Copy out the material below line for line, changing nothing.

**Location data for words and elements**
## BEGIN

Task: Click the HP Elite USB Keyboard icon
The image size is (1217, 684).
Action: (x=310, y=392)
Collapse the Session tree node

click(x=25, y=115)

## END

**Problem solution**
Task: Click the HP Elite USB Keyboard icon
The image size is (1217, 684).
Action: (x=310, y=392)
Collapse the Session tree node

click(x=25, y=115)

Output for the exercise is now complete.